> [WHAT IS BEING ASKED]
Echo every line of the entries below, unchanged, from the line containing "Where should I click to: Click the tasting" down to the line containing "(x=798, y=255)", both included. Give nothing else.

> [RECORDS TO PROCESS]
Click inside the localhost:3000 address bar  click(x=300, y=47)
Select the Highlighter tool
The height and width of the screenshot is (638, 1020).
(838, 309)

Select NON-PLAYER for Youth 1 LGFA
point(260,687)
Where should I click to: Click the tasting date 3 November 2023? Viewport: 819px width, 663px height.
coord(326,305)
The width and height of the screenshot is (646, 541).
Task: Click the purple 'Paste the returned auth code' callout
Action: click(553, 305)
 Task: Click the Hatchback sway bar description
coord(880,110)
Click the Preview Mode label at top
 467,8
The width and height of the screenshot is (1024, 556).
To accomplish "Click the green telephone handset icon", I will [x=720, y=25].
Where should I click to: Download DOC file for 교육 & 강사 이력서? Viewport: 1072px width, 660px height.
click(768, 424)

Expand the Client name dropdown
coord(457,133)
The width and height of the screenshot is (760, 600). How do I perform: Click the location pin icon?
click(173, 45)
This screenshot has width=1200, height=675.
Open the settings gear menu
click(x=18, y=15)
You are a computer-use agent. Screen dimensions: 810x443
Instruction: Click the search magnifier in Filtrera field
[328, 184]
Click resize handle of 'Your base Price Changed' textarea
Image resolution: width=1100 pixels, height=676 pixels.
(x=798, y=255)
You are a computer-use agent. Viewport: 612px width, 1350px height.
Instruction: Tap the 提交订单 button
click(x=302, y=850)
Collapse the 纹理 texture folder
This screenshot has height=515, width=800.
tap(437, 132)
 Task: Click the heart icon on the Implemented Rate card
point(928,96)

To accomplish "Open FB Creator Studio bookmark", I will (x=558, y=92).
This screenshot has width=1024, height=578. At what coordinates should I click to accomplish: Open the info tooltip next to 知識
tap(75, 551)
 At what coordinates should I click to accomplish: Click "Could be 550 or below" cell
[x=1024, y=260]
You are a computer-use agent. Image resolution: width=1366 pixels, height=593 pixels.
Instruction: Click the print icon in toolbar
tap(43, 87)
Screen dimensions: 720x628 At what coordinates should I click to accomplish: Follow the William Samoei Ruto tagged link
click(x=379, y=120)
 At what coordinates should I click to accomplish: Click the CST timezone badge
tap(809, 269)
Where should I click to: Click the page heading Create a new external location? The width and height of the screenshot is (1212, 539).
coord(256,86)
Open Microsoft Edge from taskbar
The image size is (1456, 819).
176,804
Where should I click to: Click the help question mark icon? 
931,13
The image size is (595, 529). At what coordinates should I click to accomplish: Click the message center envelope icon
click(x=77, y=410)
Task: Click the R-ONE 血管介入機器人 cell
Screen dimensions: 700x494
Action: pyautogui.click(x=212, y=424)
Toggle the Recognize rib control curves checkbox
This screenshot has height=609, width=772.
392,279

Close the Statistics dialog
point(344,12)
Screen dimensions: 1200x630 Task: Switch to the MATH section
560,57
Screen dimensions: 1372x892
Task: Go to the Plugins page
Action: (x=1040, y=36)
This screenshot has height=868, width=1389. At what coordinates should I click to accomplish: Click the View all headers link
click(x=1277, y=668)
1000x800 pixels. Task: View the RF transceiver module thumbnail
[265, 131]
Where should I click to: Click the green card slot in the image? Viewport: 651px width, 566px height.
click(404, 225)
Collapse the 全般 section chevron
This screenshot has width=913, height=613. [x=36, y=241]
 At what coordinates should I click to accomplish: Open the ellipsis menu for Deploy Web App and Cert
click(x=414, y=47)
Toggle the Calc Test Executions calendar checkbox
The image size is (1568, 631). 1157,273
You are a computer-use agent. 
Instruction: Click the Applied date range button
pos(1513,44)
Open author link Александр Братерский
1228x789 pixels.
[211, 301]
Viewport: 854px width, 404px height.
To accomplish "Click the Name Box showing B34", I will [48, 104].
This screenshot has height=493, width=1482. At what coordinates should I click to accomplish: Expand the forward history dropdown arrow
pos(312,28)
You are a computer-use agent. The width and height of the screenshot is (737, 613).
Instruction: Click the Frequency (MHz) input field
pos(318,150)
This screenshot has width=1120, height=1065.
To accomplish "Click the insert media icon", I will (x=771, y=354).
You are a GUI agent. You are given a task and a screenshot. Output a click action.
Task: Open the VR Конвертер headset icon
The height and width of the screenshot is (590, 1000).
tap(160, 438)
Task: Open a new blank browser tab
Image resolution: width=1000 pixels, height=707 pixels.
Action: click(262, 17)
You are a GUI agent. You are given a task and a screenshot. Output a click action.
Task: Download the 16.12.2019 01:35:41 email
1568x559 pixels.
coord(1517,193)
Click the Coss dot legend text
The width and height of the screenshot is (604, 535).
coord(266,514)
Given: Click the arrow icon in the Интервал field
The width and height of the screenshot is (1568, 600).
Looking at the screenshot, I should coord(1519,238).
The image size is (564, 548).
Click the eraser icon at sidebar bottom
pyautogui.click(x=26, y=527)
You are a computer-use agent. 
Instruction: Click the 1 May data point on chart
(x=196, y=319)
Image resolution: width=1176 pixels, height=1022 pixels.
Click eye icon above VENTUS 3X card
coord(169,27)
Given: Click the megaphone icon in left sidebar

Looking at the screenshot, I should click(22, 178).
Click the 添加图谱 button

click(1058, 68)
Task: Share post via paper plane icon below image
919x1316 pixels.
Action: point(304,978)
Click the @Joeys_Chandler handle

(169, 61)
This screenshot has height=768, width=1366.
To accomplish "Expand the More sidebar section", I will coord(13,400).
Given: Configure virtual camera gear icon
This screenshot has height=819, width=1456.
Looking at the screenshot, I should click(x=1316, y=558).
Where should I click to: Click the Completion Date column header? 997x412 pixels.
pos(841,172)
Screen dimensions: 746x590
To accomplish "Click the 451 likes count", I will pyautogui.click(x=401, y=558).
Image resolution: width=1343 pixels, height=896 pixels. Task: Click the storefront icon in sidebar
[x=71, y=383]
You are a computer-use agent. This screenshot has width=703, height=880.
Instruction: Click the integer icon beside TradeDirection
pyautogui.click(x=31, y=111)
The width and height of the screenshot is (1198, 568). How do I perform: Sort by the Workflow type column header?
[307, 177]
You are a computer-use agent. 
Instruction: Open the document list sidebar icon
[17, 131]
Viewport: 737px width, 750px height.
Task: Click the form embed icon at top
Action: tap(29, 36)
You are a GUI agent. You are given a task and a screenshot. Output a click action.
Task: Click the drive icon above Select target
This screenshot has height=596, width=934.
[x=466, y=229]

> [EXERCISE SOLUTION]
Where should I click to: Click the tasting date 3 November 2023? Viewport: 819px width, 663px height.
coord(326,305)
The width and height of the screenshot is (646, 541).
Task: Click the purple 'Paste the returned auth code' callout
Action: click(553, 305)
 Task: Click the Hatchback sway bar description
coord(880,110)
Click the Preview Mode label at top
 467,8
The width and height of the screenshot is (1024, 556).
To accomplish "Click the green telephone handset icon", I will [x=720, y=25].
Where should I click to: Download DOC file for 교육 & 강사 이력서? Viewport: 1072px width, 660px height.
click(768, 424)

Expand the Client name dropdown
coord(457,133)
The width and height of the screenshot is (760, 600). How do I perform: Click the location pin icon?
click(173, 45)
This screenshot has width=1200, height=675.
Open the settings gear menu
click(x=18, y=15)
You are a computer-use agent. Screen dimensions: 810x443
Instruction: Click the search magnifier in Filtrera field
[328, 184]
Click resize handle of 'Your base Price Changed' textarea
Image resolution: width=1100 pixels, height=676 pixels.
(x=798, y=255)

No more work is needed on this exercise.